> [Task to carry out]
Repeat the whole listing, keeping every word and every line intact.
-=-=-
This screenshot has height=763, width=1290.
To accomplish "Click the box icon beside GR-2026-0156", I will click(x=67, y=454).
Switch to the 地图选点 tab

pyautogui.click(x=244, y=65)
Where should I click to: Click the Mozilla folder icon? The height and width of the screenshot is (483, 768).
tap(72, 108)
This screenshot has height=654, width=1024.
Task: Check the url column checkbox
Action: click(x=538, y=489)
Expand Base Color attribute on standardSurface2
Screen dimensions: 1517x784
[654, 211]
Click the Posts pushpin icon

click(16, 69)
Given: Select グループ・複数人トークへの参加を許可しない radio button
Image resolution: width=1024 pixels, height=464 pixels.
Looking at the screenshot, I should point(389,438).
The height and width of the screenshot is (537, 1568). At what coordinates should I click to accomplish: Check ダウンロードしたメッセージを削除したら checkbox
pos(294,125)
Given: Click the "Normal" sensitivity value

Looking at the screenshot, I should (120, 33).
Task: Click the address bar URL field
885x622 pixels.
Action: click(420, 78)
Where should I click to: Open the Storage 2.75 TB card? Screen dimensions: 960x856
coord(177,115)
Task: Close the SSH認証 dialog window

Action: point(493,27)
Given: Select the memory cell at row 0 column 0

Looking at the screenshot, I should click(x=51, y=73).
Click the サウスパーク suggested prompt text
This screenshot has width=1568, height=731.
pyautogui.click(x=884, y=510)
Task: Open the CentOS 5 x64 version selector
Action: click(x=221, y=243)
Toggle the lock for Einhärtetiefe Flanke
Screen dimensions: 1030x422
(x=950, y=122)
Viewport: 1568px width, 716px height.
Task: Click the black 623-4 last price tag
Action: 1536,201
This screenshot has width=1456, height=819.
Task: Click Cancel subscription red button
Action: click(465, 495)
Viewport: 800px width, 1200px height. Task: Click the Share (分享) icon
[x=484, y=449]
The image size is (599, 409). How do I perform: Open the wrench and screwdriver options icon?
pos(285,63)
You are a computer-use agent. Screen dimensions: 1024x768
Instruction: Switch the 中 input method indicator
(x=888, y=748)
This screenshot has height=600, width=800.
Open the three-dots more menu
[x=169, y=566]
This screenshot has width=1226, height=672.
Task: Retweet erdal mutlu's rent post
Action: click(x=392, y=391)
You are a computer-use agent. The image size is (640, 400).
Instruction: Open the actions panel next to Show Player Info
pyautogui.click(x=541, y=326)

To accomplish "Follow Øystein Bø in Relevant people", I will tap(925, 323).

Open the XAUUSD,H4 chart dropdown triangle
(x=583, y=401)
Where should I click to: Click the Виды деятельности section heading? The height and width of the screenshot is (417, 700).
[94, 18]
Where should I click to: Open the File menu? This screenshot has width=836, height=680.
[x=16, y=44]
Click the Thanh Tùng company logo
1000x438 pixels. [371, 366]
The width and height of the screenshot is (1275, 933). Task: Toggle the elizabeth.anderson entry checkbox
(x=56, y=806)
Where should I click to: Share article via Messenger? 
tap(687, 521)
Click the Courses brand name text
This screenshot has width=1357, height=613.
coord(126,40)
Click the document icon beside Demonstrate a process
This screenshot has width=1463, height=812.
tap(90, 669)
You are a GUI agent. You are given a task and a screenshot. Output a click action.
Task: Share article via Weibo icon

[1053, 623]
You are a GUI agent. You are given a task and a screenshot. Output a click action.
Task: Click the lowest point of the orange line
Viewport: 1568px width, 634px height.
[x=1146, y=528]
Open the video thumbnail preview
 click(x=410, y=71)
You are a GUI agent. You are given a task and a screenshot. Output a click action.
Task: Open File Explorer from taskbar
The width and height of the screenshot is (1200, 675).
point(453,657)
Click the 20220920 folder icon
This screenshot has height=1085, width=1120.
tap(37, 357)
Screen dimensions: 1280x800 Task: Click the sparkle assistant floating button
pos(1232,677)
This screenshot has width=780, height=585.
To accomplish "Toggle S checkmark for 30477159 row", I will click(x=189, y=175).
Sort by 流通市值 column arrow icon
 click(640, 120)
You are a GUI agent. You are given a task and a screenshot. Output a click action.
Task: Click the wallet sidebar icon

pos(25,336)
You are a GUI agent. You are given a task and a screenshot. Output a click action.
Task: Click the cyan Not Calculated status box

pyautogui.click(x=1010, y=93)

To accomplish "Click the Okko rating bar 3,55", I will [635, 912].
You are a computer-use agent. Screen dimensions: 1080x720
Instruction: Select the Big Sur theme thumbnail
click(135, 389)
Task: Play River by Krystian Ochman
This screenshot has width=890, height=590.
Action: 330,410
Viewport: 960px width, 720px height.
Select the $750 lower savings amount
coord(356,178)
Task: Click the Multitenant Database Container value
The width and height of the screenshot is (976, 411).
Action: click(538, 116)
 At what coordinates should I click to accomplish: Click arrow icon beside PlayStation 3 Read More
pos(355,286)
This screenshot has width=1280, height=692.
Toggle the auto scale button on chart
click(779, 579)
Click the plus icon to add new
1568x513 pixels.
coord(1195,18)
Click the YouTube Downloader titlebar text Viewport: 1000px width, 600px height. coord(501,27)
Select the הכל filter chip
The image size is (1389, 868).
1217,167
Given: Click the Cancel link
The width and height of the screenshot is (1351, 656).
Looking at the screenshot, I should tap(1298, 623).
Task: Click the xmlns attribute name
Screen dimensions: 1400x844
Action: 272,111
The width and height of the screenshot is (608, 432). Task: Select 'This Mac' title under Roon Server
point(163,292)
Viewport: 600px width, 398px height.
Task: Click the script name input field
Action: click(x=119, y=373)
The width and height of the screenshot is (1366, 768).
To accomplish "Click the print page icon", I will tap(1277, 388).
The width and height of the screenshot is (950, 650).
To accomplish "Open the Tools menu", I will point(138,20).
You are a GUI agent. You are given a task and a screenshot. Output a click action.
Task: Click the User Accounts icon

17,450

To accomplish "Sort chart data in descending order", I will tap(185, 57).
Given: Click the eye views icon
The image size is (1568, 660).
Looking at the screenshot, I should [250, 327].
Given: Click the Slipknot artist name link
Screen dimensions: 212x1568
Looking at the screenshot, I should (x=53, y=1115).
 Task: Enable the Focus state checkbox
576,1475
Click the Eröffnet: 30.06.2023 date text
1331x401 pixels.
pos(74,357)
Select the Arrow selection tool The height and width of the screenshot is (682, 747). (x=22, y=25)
-=-=-
> [Task response]
This screenshot has height=763, width=1290.
To accomplish "Click the box icon beside GR-2026-0156", I will click(x=67, y=454).
Switch to the 地图选点 tab

pyautogui.click(x=244, y=65)
Where should I click to: Click the Mozilla folder icon? The height and width of the screenshot is (483, 768).
tap(72, 108)
This screenshot has height=654, width=1024.
Task: Check the url column checkbox
Action: click(x=538, y=489)
Expand Base Color attribute on standardSurface2
Screen dimensions: 1517x784
[654, 211]
Click the Posts pushpin icon

click(16, 69)
Given: Select グループ・複数人トークへの参加を許可しない radio button
Image resolution: width=1024 pixels, height=464 pixels.
Looking at the screenshot, I should point(389,438).
The height and width of the screenshot is (537, 1568). At what coordinates should I click to accomplish: Check ダウンロードしたメッセージを削除したら checkbox
pos(294,125)
Given: Click the "Normal" sensitivity value

Looking at the screenshot, I should (120, 33).
Task: Click the address bar URL field
885x622 pixels.
Action: click(420, 78)
Where should I click to: Open the Storage 2.75 TB card? Screen dimensions: 960x856
coord(177,115)
Task: Close the SSH認証 dialog window

Action: point(493,27)
Given: Select the memory cell at row 0 column 0

Looking at the screenshot, I should click(x=51, y=73).
Click the サウスパーク suggested prompt text
This screenshot has width=1568, height=731.
pyautogui.click(x=884, y=510)
Task: Open the CentOS 5 x64 version selector
Action: click(x=221, y=243)
Toggle the lock for Einhärtetiefe Flanke
Screen dimensions: 1030x422
(x=950, y=122)
Viewport: 1568px width, 716px height.
Task: Click the black 623-4 last price tag
Action: 1536,201
This screenshot has width=1456, height=819.
Task: Click Cancel subscription red button
Action: click(465, 495)
Viewport: 800px width, 1200px height. Task: Click the Share (分享) icon
[x=484, y=449]
The image size is (599, 409). How do I perform: Open the wrench and screwdriver options icon?
pos(285,63)
You are a computer-use agent. Screen dimensions: 1024x768
Instruction: Switch the 中 input method indicator
(x=888, y=748)
This screenshot has height=600, width=800.
Open the three-dots more menu
[x=169, y=566]
This screenshot has width=1226, height=672.
Task: Retweet erdal mutlu's rent post
Action: click(x=392, y=391)
You are a computer-use agent. The image size is (640, 400).
Instruction: Open the actions panel next to Show Player Info
pyautogui.click(x=541, y=326)

To accomplish "Follow Øystein Bø in Relevant people", I will tap(925, 323).

Open the XAUUSD,H4 chart dropdown triangle
(x=583, y=401)
Where should I click to: Click the Виды деятельности section heading? The height and width of the screenshot is (417, 700).
[94, 18]
Where should I click to: Open the File menu? This screenshot has width=836, height=680.
[x=16, y=44]
Click the Thanh Tùng company logo
1000x438 pixels. [371, 366]
The width and height of the screenshot is (1275, 933). Task: Toggle the elizabeth.anderson entry checkbox
(x=56, y=806)
Where should I click to: Share article via Messenger? 
tap(687, 521)
Click the Courses brand name text
This screenshot has width=1357, height=613.
coord(126,40)
Click the document icon beside Demonstrate a process
This screenshot has width=1463, height=812.
tap(90, 669)
You are a GUI agent. You are given a task and a screenshot. Output a click action.
Task: Share article via Weibo icon

[1053, 623]
You are a GUI agent. You are given a task and a screenshot. Output a click action.
Task: Click the lowest point of the orange line
Viewport: 1568px width, 634px height.
[x=1146, y=528]
Open the video thumbnail preview
 click(x=410, y=71)
You are a GUI agent. You are given a task and a screenshot. Output a click action.
Task: Open File Explorer from taskbar
The width and height of the screenshot is (1200, 675).
point(453,657)
Click the 20220920 folder icon
This screenshot has height=1085, width=1120.
tap(37, 357)
Screen dimensions: 1280x800 Task: Click the sparkle assistant floating button
pos(1232,677)
This screenshot has width=780, height=585.
To accomplish "Toggle S checkmark for 30477159 row", I will click(x=189, y=175).
Sort by 流通市值 column arrow icon
 click(640, 120)
You are a GUI agent. You are given a task and a screenshot. Output a click action.
Task: Click the wallet sidebar icon

pos(25,336)
You are a GUI agent. You are given a task and a screenshot. Output a click action.
Task: Click the cyan Not Calculated status box

pyautogui.click(x=1010, y=93)

To accomplish "Click the Okko rating bar 3,55", I will [635, 912].
You are a computer-use agent. Screen dimensions: 1080x720
Instruction: Select the Big Sur theme thumbnail
click(135, 389)
Task: Play River by Krystian Ochman
This screenshot has width=890, height=590.
Action: 330,410
Viewport: 960px width, 720px height.
Select the $750 lower savings amount
coord(356,178)
Task: Click the Multitenant Database Container value
The width and height of the screenshot is (976, 411).
Action: click(538, 116)
 At what coordinates should I click to accomplish: Click arrow icon beside PlayStation 3 Read More
pos(355,286)
This screenshot has width=1280, height=692.
Toggle the auto scale button on chart
click(779, 579)
Click the plus icon to add new
1568x513 pixels.
coord(1195,18)
Click the YouTube Downloader titlebar text Viewport: 1000px width, 600px height. coord(501,27)
Select the הכל filter chip
The image size is (1389, 868).
1217,167
Given: Click the Cancel link
The width and height of the screenshot is (1351, 656).
Looking at the screenshot, I should tap(1298, 623).
Task: Click the xmlns attribute name
Screen dimensions: 1400x844
Action: 272,111
The width and height of the screenshot is (608, 432). Task: Select 'This Mac' title under Roon Server
point(163,292)
Viewport: 600px width, 398px height.
Task: Click the script name input field
Action: click(x=119, y=373)
The width and height of the screenshot is (1366, 768).
To accomplish "Click the print page icon", I will tap(1277, 388).
The width and height of the screenshot is (950, 650).
To accomplish "Open the Tools menu", I will point(138,20).
You are a GUI agent. You are given a task and a screenshot. Output a click action.
Task: Click the User Accounts icon

17,450

To accomplish "Sort chart data in descending order", I will tap(185, 57).
Given: Click the eye views icon
The image size is (1568, 660).
Looking at the screenshot, I should [250, 327].
Given: Click the Slipknot artist name link
Screen dimensions: 212x1568
Looking at the screenshot, I should (x=53, y=1115).
 Task: Enable the Focus state checkbox
576,1475
Click the Eröffnet: 30.06.2023 date text
1331x401 pixels.
pos(74,357)
Select the Arrow selection tool The height and width of the screenshot is (682, 747). (x=22, y=25)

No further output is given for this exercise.